» **TEXTO DEL EJERCICIO**
El Puerto de Santa María
Ponce, Morante y Aguado se reparten tres trofeos en la puesta de largo de El Puerto
La plaza, a reventar, con las medidas de seguridad de la Covid-19, celebraba los 140 años de la plaza gaditana
Era la puesta de largo de la Fiesta. El día X a la hora Y. Los 140 años de la plaza de toros de El Puerto. Real Plaza, como después se encargarían de recordar por megafonía y bulló de pronto el público. Las cosas suyas, que no se tocan. Se homenajeaba además a Joselito El Gallo en su centenario, por todo lo que no había podido ser. Fue. De pronto. Un 6 de agosto en la plaza gaditana. Con la mitad del aforo y todas las medidas pertinentes. Medir la temperatura, lavarse las manos, control de entradas, una barbaridad la cantidad de gente ocupándose de que todo fuera bien. El engranaje fue perfecto a las 20:00 horas. El reencuentro. Las emociones perdidas de lo que es una plaza de toros de “No hay billetes”, también en la nueva normalidad. La expectación, la ilusión, las ansias, la vida del toreo en esa mecha que no se apaga, ni en los duros tiempos de pandemia.
Un minuto de silencio vino después. Silencio amenizado por la banda. Increíble momento. Sepulcro por los nuestros, por todos aquellos que el Covid atrapó entre sus garras. El levante amenazaba los miedos y al incertidumbre. Volaban los despeinados pelos de los toreros en ese tiempo de descuento. Al resguardo del viento se llevó al primero, precioso de hechuras el Juan Pedro, que tuvo buena condición, a pesar de que no siempre lo regalaba. Enrique Ponce hizo faena apañada, de cara a la galería, sin llegar a coger el ritmo al toro y la limpieza de trazo. Y luego ocurrió que en la suerte suprema, al segundo envite, apretó el toro para dentro y no tuvo escapada. Le cogió feo, pero salió ileso. Con el cuarto, mientras la banda de música tocaba el concierto de Aranjuez vino el resto. El toro tuvo nobleza y buen fondo. Mucha calidad y la faena de Ponce contuvo más guiños al público, con la poncina incluida, que toreo con poso.

» **MATERIAL FACILITADO**
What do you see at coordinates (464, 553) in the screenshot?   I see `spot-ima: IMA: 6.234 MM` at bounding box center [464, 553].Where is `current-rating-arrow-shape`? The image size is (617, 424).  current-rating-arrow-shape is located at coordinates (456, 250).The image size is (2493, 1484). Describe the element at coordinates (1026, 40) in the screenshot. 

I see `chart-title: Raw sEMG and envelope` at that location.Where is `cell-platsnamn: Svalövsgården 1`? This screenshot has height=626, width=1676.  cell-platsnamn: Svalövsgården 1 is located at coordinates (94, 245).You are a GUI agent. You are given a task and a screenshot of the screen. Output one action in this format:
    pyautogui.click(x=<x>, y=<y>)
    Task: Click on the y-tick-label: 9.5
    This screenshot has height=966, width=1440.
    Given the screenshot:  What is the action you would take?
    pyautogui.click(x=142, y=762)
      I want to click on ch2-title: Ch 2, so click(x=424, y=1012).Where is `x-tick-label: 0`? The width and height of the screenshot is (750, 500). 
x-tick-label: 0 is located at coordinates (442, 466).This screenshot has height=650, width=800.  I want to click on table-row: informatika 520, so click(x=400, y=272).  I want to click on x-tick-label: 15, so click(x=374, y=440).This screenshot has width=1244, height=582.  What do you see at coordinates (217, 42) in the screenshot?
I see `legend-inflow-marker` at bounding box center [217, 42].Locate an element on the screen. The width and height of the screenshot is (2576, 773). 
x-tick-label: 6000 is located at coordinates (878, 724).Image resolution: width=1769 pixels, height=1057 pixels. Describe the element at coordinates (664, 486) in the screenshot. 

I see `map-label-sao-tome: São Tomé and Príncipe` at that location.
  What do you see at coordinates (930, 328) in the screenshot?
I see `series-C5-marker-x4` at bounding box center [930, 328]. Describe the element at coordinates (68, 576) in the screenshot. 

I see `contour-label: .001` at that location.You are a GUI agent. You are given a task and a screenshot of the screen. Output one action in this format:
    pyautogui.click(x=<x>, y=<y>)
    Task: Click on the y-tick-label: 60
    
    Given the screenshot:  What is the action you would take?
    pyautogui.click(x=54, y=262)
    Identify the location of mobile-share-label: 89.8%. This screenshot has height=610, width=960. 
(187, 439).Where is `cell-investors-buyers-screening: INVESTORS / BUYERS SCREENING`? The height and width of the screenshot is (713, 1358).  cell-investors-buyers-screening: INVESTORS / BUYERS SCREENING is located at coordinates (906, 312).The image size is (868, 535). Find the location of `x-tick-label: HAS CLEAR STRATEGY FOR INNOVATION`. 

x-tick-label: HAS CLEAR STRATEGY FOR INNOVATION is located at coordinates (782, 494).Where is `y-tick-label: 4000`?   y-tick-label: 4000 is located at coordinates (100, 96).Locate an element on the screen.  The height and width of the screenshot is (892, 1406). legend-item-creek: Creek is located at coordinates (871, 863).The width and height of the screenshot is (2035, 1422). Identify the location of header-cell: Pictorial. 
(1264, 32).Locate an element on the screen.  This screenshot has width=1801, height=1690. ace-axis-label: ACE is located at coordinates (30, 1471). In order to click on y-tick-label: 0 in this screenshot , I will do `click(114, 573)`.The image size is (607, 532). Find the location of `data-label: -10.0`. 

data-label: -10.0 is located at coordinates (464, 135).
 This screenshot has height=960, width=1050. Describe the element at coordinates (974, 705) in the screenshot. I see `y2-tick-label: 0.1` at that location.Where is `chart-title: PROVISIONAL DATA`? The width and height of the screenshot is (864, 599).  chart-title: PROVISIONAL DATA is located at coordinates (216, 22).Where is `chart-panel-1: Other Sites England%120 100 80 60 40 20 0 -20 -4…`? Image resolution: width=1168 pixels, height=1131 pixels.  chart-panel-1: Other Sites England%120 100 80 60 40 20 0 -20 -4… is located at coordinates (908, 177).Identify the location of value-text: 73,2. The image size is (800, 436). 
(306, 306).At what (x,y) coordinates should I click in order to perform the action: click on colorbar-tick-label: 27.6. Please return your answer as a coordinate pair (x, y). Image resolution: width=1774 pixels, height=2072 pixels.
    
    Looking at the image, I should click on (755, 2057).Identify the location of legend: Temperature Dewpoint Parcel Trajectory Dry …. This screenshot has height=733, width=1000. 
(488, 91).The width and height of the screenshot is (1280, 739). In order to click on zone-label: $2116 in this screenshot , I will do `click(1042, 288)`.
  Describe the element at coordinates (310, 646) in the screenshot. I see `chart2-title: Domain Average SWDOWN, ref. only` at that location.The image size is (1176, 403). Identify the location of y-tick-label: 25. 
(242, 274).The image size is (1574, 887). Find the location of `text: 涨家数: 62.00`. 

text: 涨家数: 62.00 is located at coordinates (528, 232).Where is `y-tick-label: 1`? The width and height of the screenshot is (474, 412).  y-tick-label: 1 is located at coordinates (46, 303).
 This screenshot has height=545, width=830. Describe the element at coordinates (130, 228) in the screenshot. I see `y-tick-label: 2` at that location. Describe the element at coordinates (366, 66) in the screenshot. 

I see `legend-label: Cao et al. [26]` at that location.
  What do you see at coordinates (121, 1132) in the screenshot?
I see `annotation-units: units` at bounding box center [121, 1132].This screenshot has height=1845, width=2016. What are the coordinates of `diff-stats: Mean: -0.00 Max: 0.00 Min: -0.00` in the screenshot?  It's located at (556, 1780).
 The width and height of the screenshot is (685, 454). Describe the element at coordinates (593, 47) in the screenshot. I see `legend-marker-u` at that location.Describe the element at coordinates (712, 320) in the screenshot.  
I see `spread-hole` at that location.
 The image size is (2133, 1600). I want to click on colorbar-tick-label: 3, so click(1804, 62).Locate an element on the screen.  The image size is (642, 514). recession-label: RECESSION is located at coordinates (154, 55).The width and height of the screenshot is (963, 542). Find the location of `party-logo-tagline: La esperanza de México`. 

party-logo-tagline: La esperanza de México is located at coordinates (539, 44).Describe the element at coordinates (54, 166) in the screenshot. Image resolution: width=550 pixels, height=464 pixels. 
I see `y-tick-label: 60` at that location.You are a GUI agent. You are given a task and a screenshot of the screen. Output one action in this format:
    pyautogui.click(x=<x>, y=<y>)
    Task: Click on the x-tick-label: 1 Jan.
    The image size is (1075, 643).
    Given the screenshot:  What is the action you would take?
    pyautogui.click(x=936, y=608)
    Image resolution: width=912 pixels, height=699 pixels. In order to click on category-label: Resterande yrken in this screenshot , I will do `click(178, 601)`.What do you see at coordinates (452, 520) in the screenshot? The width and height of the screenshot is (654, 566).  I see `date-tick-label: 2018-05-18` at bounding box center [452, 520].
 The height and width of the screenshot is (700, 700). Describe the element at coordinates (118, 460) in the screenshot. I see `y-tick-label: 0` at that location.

» **CONSIGNA**
Prosigue la crónica taurina sobre el aniversario de la plaza de El Puerto de Santa María a partir de su última oración. El material no desempeña ningún papel en este ejercicio.

» **RESULTADO**
Dio la sensación de que casi todo hasta entonces había sido un preámbulo. La antesala al capote de Morante. Mecido y sentido. En la media crujió El Puerto como un cañón. Era el segundo. Más a la espera y sin definirse llego el animal a la muleta del torero sevillano, que valió poco, pero dejó Morante una faena tan imperfecta como bella. De mucha técnica y profundidad. Ahí no ocurría nada por fuera. La estocada fue brutal. A cámara lenta, en el hoyo, efectiva. Un cierre de altura.
Pablo Aguado no se quedó atrás y en el reino de las emociones jugó las muñecas para que de aquel capote saliera todo. De largo. El confinamiento y los meses amargos. El quite. Coloso. Era el toro, tercero, de lío, lo daba. Lo supo Aguado cuando lo saboreó en la lentitud, en ese tiempo en el que ocurre lo grandioso. No fue compacta la faena, tandas cortas, pero sí con sabor a despaciosidad y cadencia. Ahí quedó. Vino después un pinchazo que precedió a una estocada. Y un toro de escaso fondo cerró plaza. Tarde y emociones. No había mucho que rascar. Y no hubo.
Ficha del festejo:
Toros de Juan Pedro Domecq. Lleno de “No hay billetes”. 1º, bravo; 2º, deslucido, con poco fondo; 3º, bueno; 4º, noble y bueno; 5º, y 6º, deslucidos.
Enrique Ponce, de rosa palo y oro, pinchazo, estocada baja (saludos); estocada (oreja).
Morante de la Puebla, de mostaza y azabache, buena estocada (oreja); estocada (silencio).
Pablo Aguado, de azul marino y oro, pinchazo, estocada (oreja); estocada tendida (palmas).